The wire curtain hangs like a veil. The coloured drinking straws threaded through the wire, gently distort the straight lines so, as the light pulses through the curtain, it echoes ripples on water or cloud movements. It’s transparent, so that people on the other side can be seen moving across its surface. The straws glow like neon, their colours sing as they light up and then fade. While the effect is simple and beautiful, behind the scenes there’s lots of complex technology at work. Simon worked with stage lighting engineers and used a video capture technique that reads pixel data from a moving image. So a slice through a video of clouds scudding or water rippling is read as little data switches that turn the wire on and off, creating the sense of movement. It’s simply magical and there’s no need to understand the complicated technology behind it to appreciate it.

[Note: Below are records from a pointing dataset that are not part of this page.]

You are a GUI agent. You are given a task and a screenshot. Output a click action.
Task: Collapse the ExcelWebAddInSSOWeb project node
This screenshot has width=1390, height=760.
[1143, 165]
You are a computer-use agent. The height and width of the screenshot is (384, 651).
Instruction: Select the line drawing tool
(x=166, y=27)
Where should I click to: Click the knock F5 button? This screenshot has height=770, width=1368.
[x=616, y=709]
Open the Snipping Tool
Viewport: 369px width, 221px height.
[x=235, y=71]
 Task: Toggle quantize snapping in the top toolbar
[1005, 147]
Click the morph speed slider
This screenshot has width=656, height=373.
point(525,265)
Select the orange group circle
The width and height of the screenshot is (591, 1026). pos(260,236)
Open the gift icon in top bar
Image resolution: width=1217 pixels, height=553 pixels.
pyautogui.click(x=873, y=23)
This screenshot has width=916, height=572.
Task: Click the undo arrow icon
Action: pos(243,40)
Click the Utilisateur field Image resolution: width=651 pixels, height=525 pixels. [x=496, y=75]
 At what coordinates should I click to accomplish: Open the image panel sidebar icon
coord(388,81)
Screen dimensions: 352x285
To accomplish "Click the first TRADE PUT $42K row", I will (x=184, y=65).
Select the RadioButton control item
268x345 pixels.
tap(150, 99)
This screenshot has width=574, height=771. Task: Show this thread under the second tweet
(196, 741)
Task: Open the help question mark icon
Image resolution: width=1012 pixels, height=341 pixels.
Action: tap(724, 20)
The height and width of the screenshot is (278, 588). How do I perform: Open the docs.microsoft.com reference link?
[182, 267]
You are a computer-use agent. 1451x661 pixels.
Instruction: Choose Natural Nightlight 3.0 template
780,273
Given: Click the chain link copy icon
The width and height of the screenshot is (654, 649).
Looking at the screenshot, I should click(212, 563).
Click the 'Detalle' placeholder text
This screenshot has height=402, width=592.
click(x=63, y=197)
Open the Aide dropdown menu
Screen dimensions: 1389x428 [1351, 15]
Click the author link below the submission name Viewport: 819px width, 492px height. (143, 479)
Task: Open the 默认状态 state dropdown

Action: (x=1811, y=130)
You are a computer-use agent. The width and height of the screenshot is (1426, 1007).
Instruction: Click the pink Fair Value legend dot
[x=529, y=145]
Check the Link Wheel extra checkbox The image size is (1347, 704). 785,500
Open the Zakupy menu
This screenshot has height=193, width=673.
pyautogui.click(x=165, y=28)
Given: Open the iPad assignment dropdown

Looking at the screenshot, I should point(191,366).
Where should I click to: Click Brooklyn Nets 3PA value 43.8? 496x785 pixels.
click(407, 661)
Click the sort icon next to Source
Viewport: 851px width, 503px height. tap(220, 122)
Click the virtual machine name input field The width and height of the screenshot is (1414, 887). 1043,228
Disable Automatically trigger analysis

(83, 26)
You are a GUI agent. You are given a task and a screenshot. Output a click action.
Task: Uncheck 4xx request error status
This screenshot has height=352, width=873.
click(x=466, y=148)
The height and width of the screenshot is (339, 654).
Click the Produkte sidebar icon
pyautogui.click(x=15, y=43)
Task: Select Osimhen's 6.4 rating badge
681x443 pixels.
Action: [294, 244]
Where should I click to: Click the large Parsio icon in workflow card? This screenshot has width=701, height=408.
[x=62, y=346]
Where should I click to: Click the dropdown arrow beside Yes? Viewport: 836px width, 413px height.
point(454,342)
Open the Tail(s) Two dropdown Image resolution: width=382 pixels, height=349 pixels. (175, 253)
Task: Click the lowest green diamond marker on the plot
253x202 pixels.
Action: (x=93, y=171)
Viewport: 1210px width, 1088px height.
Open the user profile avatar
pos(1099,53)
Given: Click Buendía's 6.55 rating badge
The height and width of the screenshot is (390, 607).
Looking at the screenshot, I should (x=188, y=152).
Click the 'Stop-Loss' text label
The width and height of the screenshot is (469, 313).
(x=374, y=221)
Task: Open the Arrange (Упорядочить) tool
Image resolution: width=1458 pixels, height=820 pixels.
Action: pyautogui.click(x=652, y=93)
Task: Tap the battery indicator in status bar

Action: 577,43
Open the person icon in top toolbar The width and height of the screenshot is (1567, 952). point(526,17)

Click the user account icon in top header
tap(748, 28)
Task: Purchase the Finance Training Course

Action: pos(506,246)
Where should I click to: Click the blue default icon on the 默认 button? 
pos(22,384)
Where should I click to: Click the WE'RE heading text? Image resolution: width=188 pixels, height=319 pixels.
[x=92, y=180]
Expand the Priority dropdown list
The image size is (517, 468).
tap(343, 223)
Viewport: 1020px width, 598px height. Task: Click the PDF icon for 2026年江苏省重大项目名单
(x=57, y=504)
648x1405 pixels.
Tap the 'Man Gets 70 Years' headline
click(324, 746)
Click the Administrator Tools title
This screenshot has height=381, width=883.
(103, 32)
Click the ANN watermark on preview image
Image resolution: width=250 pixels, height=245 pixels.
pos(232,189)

Light has been significant in much of what Simon does. He’s brought a gallery-in-waiting to life by night; made a wall see-through; created a glowing universe of Laser-lit ping-pong balls and lit up a church. For his Arts Council of Wales Creative Wales Award, he looked for darkness in the potholes and caves of South Wales. Wriggling through tiny cracks with his camera, he found new ways to record the places where the sun never shines. (Emma Geliot)

The official opening for the exhibition is Saturday 30th January 2008 at 11a.m.
Simon will be conducting two gallery tour-and-talks of the exhibition on Saturday March 6th at 11.30 and Weds March 24th at 2pm the talks are free and all are welcome.

Newport Museum and Art Gallery is supported by Arts Council of Wales.